On Wed, Jun 28, 2023 at 5:47 PM Michael Matz via Gcc <gcc@gcc.gnu.org> wrote:
>
> Hello,
>
> On Wed, 28 Jun 2023, Krister Walfridsson via Gcc wrote:
>
> > Type safety
> > -----------
> > Some transformations treat 1-bit types as a synonym of _Bool and mix the types
> > in expressions, such as:
> >
> >   <unnamed-unsigned:1> _2;
> >   _Bool _3;
> >   _Bool _4;
> >   ...
> >   _4 = _2 ^ _3;
> >
> > and similarly mixing _Bool and enum
> >
> >   enum E:bool { E0, E1 };
> >
> > in one operation.
> >
> > I had expected this to be invalid... What are the type safety rules in the
> > GIMPLE IR?
>
> Type safety in gimple is defined in terms of type compatiblity, with
> _many_ exceptions for specific types of statements.  Generally stuff is
> verified in verify_gimple_seq., in this case of a binary assign statement
> in verify_gimple_assign_binary.  As you can see there the normal rules for
> bread-and-butter binary assigns is simply that RHS, LHS1 and LHS2 must
> all be type-compatible.
>
> T1 and T2 are compatible if conversions from T1 to T2 are useless and
> conversion from T2 to T1 are also useless.  (types_compatible_p)  The meat
> for that is all in gimple-expr.cc:useless_type_conversion_p.  For this
> specific case again we have:
>
>       /* Preserve conversions to/from BOOLEAN_TYPE if types are not
>          of precision one.  */
>       if (((TREE_CODE (inner_type) == BOOLEAN_TYPE)
>            != (TREE_CODE (outer_type) == BOOLEAN_TYPE))
>           && TYPE_PRECISION (outer_type) != 1)
>         return false;
>
> So, yes, booleans and 1-bit types can be compatible (under certain other
> conditions, see the function).
>
> > Somewhat related, gcc.c-torture/compile/pr96796.c performs a VIEW_CONVERT_EXPR
> > from
> >
> >   struct S1 {
> >     long f3;
> >     char f4;
> >   } g_3_4;
> >
> > to an int
> >
> >   p_51_9 = VIEW_CONVERT_EXPR<int>(g_3_4);
> >
> > That must be wrong?
>
> VIEW_CONVERT_EXPR is _very_ generous.  See
> verify_types_in_gimple_reference:

Yep.  In general these cases should rather use a BIT_FIELD_REF to select
a same sized subpart and only then do the rvalue conversion.  But as Micha says
below making the IL stricter isn't an easy task.
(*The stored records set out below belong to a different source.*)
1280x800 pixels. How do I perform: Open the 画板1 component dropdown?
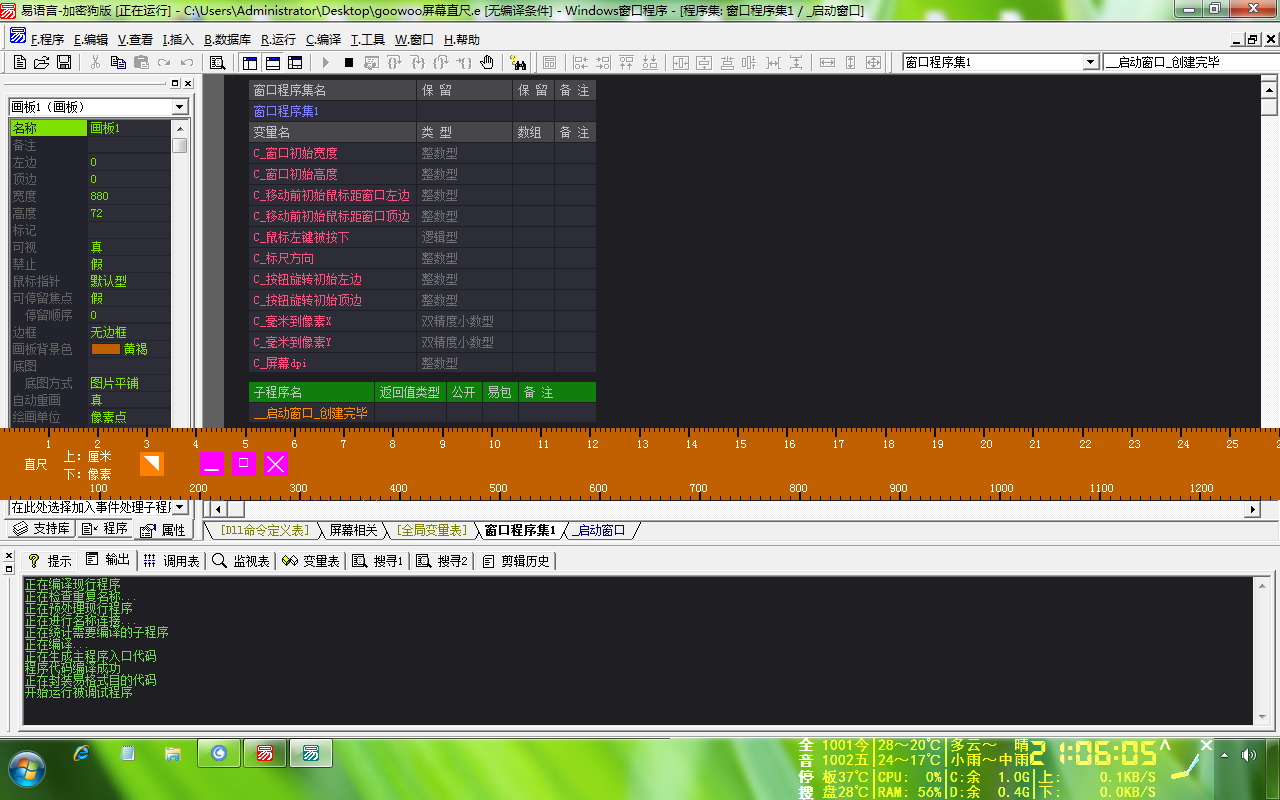click(180, 107)
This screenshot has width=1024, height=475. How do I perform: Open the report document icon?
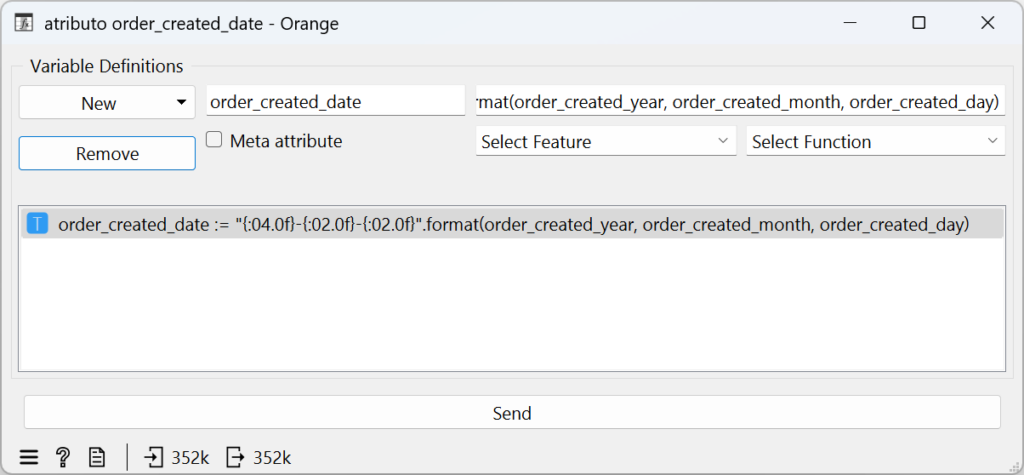click(x=97, y=457)
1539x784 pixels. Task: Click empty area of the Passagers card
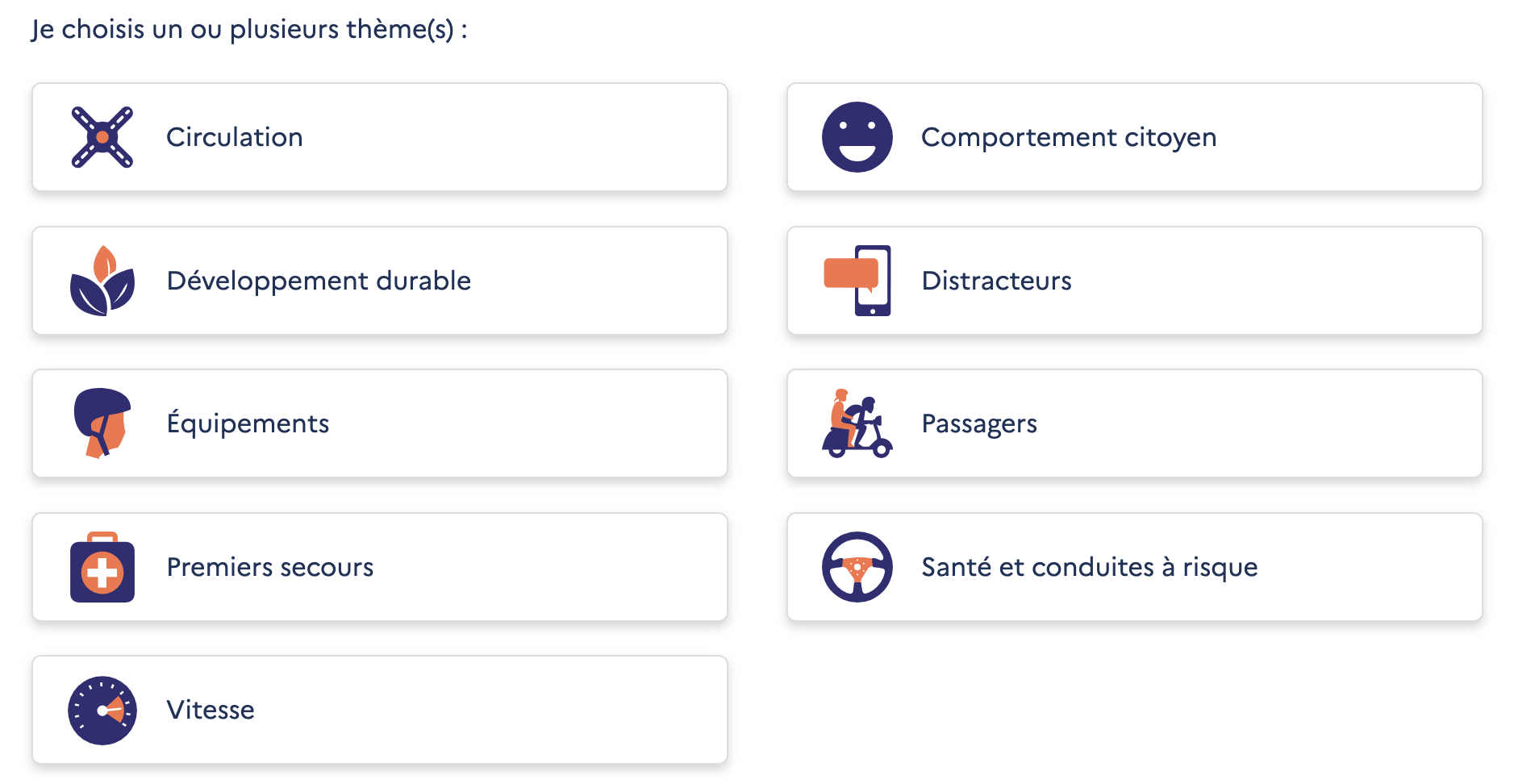(x=1291, y=423)
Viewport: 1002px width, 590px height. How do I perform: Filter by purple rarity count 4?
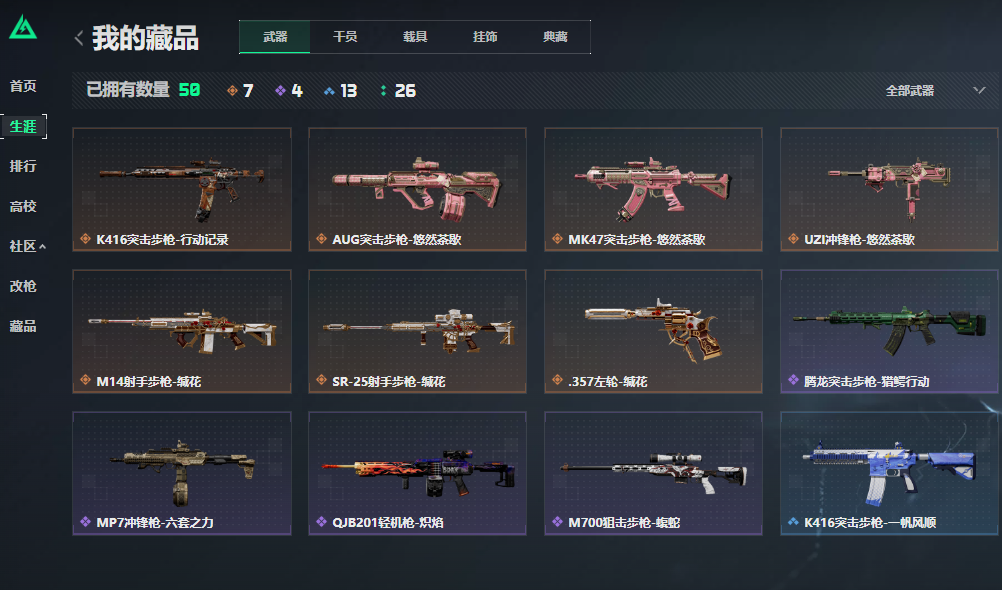(x=289, y=91)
>       if (TREE_CODE (expr) == VIEW_CONVERT_EXPR)
>         {
>           /* For VIEW_CONVERT_EXPRs which are allowed here too, we only check
>              that their operand is not a register an invariant when
>              requiring an lvalue (this usually means there is a SRA or IPA-SRA
>              bug).  Otherwise there is nothing to verify, gross mismatches at
>              most invoke undefined behavior.  */
>           if (require_lvalue
>               && (is_gimple_reg (op) || is_gimple_min_invariant (op)))
>             {
>               error ("conversion of %qs on the left hand side of %qs",
>                      get_tree_code_name (TREE_CODE (op)), code_name);
>               debug_generic_stmt (expr);
>               return true;
>             }
>           else if (is_gimple_reg (op)
>                    && TYPE_SIZE (TREE_TYPE (expr)) != TYPE_SIZE (TREE_TYPE (op)))
>             {
>               error ("conversion of register to a different size in %qs",
>                      code_name);
>               debug_generic_stmt (expr);
>               return true;
>             }
>         }
>
> Here the operand is not a register (but a global memory object), so
> everything goes.
>
> It should be said that over the years gimples type system became stricter
> and stricter, but it started as mostly everything-goes, so making it
> stricter is a bumpy road that isn't fully travelled yet, because checking
> types often results in testcase regressions :-)
>
> > Semantics of <signed-boolean:32>
> > --------------------------------
> > "Wide" Booleans, such as <signed-boolean:32>, seems to allow more values than
> > 0 and 1. For example, I've seen some IR operations like:
> >
> >   _66 = _16 ? _Literal (<signed-boolean:32>) -1 : 0;
> >
> > But I guess there must be some semantic difference between
> > <signed-boolean:32> and a 32-bit int, otherwise the wide Boolean type
> > would not be needed... So what are the difference?
>
> See above, normally conversions to booleans that are wider than 1 bit are
> _not_ useless (because they require booleanization to true/false).  In the
> above case the not-useless cast is within a COND_EXPR, so it's quite
> possible that the gimplifier didn't look hard enough to split this out
> into a proper conversion statement.  (The verifier doesn't look inside
> the expressions of the COND_EXPR, so also doesn't catch this one)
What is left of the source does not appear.